:: WORK INSTRUCTION A ::
In the discussion of email rules and junk mail, what does the junk mail filter do instead of deleting anything?
:: WORK INSTRUCTION B ::
Return the part of the discussion of email rules and junk mail between "There is nothing" and "to delete the message.", inclusive.
:: WORK INSTRUCTION C ::
Carry the discussion of email rules and junk mail on from where it stops.

Because rules are fired *after* the junk mail filter and not on messages
that it affects.
 
B

Barry Watzman

So what? The junk mail filter does not delete ANYTHING; it merely moves
some things to the junk mail folder. The rule is then supposed to
delete the message.

But ...

First, the rule is deleting SOME messages (most messages) but not all of
them.

Second, if the rule is run MANUALLY, it then deletes the messages that
it didn't automatically delete.

I see no explanation that would explain those two characteristics of how
it is operating.
 
F

F.H. Muffman

There is nothing wrong with rule; if I go into the Junk Mail Folder,
So what? The junk mail filter does not delete ANYTHING; it merely
moves some things to the junk mail folder. The rule is then supposed
to delete the message.

But ...

First, the rule is deleting SOME messages (most messages) but not all
of them.

Second, if the rule is run MANUALLY, it then deletes the messages that
it didn't automatically delete.

I see no explanation that would explain those two characteristics of
how it is operating.

Ok, let me rephrase:

Rules do not operate on messages that are determined to be junk.
 
B

Barry Watzman

Re: "Rules do not operate on messages that are determined to be junk"

:: DATA SUPPLIED ::
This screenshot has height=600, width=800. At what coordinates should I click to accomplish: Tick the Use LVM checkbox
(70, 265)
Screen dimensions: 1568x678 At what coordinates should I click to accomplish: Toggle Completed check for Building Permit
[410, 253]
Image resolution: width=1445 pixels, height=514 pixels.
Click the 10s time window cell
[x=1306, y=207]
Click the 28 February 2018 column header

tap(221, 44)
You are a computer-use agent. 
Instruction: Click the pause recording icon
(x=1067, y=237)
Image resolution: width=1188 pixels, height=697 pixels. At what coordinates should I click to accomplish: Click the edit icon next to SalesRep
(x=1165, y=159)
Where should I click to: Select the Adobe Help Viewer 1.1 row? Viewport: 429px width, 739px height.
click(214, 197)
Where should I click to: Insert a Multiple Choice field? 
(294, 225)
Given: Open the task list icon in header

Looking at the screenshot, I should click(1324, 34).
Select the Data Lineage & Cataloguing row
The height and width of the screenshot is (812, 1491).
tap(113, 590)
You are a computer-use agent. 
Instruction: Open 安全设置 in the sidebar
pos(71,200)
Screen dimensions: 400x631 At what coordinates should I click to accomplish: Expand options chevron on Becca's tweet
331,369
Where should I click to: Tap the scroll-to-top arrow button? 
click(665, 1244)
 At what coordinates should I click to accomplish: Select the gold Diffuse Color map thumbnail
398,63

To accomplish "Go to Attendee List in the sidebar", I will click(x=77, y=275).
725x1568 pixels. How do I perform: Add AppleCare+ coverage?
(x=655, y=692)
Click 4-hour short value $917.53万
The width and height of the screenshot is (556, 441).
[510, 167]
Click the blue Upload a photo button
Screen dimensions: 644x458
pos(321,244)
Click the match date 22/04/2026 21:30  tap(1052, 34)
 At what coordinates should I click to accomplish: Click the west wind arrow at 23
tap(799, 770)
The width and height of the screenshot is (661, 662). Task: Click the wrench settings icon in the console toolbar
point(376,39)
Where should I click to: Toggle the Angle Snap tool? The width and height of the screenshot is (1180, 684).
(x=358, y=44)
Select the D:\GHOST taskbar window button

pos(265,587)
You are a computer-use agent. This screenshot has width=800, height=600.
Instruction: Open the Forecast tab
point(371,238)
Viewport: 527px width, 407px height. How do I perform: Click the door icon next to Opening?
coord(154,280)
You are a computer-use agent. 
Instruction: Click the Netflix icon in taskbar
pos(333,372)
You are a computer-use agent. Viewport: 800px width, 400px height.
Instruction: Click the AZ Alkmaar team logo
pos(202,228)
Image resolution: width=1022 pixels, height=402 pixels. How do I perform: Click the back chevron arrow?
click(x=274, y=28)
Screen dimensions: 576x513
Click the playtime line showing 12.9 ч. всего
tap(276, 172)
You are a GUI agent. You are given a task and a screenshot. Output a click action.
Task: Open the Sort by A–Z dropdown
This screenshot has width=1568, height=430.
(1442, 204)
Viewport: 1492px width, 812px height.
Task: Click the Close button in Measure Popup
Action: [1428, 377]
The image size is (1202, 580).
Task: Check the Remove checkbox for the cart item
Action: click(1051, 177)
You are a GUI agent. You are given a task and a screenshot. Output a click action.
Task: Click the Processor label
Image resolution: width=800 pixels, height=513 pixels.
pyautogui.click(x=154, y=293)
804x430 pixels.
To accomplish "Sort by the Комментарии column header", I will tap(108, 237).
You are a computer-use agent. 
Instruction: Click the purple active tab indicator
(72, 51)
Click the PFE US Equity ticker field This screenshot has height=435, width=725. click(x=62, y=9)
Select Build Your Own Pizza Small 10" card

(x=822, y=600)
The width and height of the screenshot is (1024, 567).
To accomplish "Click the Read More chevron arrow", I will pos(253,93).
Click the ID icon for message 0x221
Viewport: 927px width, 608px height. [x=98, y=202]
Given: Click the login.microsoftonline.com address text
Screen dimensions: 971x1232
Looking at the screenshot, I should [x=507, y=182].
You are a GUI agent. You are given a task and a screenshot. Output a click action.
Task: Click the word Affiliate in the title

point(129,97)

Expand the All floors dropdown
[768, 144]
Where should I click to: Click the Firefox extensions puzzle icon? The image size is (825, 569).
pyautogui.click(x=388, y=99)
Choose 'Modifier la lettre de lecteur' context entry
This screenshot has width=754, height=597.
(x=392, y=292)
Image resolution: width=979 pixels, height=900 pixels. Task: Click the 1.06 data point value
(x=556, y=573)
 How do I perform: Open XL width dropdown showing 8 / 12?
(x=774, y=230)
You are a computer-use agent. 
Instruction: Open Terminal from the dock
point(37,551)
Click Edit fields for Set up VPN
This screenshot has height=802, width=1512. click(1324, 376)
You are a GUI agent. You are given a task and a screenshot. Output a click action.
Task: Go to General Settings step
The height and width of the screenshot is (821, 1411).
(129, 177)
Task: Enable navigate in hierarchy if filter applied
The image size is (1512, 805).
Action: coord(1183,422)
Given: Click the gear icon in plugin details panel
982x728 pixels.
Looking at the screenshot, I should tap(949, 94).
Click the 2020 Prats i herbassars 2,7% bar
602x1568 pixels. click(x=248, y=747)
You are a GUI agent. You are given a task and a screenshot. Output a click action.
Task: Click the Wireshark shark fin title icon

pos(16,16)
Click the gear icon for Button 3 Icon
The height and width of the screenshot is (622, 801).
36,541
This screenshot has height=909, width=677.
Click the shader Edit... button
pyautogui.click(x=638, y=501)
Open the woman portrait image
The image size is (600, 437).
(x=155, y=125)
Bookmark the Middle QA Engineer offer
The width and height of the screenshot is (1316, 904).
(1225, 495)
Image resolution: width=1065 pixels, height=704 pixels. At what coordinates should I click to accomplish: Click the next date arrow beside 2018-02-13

:: EXPECTED ANSWER A ::
It merely moves some things to the junk mail folder.

:: EXPECTED ANSWER B ::
There is nothing wrong with rule; if I go into the Junk Mail Folder,
So what? The junk mail filter does not delete ANYTHING; it merely
moves some things to the junk mail folder. The rule is then supposed
to delete the message.

:: EXPECTED ANSWER C ::
I have to take issue, based on what is happening. More than 80% of the
messages which fit the rule are first moved to the junk mail folder and
THEN deleted by the rule (and appear in the deleted mail folder).

But about 20% of the messages that meet the rule are being moved to the
junk mail folder but are not subsequently deleted by the rule.

The fact that MOST of the messages that fit the rule are being deleted
from the junk mail folder contradicts your statement that "Rules do not
operate on messages that are determined to be junk".

But the fact that not all of them are deleted (from EITHER the junk mail
folder or the inbox) prompts me to post this message: "Rules not working
CONSISTENTLY"

In ***BOTH*** the inbox and the junk mail folder, I have some newly
arrived messages that are deleted if I manually "run rule now" (while,
in both cases, most such messages were deleted). But why should that
EVER be the case? Why didn't the very same rule take the very same
action (delete the message) at the time that the message arrived?
 
B

Brian Tillman [MVP - Outlook]

Re: "Rules do not operate on messages that are determined to be junk"

I have to take issue, based on what is happening. More than 80% of the
messages which fit the rule are first moved to the junk mail folder and THEN
deleted by the rule (and appear in the deleted mail folder).

That's just not possible. Rules work automatically ONLY in the Inbox. That
has been true since the beginning of Outlook. Since Outlook 2003 SP1, the
behavior of the Junk E-mail filter is to run prior to rules. Thus, it is
impossible for anything moved to the Junk E-mail folder (or ANY folder other
than Inbox, for that matter) to be acted upon automatically by rules. It's
true you can run rules manually on any folder, but they act automatically only
on Inbox.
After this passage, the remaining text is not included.